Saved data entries
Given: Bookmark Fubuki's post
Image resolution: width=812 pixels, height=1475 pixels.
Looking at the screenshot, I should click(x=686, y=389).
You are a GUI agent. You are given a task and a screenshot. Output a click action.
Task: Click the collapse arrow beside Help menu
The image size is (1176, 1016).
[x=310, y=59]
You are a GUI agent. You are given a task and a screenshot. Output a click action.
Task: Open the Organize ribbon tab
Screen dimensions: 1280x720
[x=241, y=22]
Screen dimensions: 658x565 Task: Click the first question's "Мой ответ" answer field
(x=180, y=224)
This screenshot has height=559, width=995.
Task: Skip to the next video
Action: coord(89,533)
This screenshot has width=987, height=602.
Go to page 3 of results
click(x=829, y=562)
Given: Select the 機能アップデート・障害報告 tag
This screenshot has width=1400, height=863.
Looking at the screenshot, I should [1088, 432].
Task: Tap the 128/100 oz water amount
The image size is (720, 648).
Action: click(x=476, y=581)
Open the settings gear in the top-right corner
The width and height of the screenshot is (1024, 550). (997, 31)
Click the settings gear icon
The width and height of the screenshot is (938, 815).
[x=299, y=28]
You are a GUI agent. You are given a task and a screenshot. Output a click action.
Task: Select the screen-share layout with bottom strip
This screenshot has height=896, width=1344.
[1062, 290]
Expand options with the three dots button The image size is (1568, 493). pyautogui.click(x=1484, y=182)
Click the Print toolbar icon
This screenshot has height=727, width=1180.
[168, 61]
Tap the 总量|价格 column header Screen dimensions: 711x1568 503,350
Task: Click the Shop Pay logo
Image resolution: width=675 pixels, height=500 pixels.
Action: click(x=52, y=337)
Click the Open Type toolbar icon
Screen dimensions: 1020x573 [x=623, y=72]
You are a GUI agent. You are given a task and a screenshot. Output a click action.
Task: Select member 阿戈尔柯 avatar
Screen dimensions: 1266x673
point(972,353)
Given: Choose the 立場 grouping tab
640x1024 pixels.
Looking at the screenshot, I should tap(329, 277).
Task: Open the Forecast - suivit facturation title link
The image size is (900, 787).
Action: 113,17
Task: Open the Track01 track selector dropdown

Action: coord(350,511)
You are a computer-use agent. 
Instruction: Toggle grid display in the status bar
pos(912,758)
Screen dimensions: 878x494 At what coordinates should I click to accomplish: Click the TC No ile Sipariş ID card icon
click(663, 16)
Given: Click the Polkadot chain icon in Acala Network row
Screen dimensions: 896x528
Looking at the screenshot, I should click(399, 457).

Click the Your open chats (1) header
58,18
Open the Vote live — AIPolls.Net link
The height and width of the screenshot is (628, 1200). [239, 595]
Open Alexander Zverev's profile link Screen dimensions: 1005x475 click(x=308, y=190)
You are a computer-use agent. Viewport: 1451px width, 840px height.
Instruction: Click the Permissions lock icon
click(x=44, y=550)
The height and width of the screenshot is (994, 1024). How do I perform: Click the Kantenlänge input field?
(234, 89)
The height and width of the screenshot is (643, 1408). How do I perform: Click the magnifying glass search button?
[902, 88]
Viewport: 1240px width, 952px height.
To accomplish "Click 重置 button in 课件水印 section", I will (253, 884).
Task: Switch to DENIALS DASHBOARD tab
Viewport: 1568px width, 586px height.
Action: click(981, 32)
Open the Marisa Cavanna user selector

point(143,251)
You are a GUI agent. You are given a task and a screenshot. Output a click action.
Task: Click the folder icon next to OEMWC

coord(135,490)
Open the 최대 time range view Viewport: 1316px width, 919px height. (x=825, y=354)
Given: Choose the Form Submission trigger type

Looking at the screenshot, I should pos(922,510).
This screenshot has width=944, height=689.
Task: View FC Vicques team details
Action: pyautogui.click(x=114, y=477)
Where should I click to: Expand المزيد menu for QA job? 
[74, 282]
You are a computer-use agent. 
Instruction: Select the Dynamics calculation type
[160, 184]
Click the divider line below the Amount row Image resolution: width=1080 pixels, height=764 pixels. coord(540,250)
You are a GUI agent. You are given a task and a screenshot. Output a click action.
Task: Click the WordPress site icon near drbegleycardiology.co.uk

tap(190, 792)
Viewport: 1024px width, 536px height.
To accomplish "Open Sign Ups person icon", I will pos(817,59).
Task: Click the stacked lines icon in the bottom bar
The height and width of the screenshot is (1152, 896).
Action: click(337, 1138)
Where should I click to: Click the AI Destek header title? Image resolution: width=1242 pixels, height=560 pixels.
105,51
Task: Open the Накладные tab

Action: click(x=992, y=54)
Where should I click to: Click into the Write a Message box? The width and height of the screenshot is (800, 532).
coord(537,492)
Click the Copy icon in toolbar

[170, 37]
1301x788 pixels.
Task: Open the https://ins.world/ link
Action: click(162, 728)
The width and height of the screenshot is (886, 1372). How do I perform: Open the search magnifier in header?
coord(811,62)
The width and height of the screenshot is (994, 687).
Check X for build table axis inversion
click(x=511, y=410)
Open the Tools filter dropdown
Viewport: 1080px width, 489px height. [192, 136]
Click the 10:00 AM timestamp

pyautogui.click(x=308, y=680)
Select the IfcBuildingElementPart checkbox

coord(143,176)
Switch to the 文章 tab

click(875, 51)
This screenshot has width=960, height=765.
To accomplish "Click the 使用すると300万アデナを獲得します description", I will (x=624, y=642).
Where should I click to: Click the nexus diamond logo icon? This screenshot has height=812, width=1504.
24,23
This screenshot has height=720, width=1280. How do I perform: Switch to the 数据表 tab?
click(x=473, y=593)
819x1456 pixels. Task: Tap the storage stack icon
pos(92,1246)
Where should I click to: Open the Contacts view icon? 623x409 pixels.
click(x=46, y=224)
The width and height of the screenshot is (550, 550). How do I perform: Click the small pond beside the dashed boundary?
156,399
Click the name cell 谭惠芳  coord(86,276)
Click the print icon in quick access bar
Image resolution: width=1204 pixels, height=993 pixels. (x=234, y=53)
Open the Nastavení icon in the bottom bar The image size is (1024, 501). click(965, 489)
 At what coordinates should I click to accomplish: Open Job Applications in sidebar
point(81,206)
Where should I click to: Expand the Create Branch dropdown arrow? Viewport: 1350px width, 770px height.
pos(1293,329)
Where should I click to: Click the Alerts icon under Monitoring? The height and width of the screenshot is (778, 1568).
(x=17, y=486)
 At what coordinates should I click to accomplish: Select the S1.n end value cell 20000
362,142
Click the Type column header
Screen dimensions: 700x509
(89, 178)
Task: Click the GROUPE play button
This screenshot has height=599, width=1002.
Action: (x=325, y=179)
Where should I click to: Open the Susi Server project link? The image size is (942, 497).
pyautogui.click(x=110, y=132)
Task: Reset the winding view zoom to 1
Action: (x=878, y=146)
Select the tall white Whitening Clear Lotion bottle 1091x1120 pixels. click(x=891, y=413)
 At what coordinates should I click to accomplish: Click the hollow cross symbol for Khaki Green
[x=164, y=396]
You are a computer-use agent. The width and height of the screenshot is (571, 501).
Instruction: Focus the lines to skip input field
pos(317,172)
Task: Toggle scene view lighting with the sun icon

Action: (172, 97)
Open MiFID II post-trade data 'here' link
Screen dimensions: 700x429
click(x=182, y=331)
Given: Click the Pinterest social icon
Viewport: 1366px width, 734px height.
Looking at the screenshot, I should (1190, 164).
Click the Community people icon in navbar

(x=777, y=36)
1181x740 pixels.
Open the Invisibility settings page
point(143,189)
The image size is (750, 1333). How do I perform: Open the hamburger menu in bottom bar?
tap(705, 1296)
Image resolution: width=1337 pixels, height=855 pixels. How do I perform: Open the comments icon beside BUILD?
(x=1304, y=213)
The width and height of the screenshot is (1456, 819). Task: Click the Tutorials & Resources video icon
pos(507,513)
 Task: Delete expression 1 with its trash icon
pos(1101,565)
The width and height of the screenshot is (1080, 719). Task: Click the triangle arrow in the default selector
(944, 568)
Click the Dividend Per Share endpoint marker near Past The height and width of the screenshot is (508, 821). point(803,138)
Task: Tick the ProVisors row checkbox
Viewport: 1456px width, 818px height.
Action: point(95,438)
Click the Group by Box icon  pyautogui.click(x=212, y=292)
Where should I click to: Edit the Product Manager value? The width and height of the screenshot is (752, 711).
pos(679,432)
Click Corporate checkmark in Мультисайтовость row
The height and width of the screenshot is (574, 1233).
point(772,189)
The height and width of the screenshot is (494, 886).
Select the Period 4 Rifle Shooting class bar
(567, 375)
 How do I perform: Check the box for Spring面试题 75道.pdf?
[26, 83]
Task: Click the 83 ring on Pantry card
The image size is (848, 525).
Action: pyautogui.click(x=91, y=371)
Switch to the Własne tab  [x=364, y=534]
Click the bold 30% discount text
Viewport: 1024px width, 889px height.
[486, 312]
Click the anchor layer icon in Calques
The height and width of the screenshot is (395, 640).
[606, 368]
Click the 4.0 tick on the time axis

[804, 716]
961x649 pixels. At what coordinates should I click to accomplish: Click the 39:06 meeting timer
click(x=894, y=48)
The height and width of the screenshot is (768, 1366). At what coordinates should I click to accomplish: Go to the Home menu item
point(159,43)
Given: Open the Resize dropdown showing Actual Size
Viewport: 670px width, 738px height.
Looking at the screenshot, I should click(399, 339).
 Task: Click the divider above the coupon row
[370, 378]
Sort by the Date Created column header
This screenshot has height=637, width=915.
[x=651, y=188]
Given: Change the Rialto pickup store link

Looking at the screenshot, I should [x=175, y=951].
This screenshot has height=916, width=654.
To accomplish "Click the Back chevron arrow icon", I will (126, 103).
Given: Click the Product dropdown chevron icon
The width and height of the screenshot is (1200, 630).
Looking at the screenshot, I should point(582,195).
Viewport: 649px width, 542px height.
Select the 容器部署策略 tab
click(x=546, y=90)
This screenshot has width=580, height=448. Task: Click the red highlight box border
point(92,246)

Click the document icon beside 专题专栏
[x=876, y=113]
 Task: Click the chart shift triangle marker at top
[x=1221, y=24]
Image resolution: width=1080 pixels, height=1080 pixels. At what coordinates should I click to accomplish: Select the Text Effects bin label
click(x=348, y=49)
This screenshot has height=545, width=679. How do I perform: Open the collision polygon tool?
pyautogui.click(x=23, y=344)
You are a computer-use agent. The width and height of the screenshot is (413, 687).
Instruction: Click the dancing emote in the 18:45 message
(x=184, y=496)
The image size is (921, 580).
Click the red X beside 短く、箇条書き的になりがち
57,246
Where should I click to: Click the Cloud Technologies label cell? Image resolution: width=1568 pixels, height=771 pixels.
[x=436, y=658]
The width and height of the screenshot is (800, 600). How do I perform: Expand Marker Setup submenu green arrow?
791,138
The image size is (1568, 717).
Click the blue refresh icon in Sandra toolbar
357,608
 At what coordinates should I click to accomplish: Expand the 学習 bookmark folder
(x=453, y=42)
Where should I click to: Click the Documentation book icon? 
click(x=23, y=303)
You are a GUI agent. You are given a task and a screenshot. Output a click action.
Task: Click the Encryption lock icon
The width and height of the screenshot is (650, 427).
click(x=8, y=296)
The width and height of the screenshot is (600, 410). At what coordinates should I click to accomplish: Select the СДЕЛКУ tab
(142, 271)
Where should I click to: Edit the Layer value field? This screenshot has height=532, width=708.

Assignment: Whenever a line above includes the string "chevron", copy it.

Result for this task:
To accomplish "Click the Back chevron arrow icon", I will (126, 103).
Given: Click the Product dropdown chevron icon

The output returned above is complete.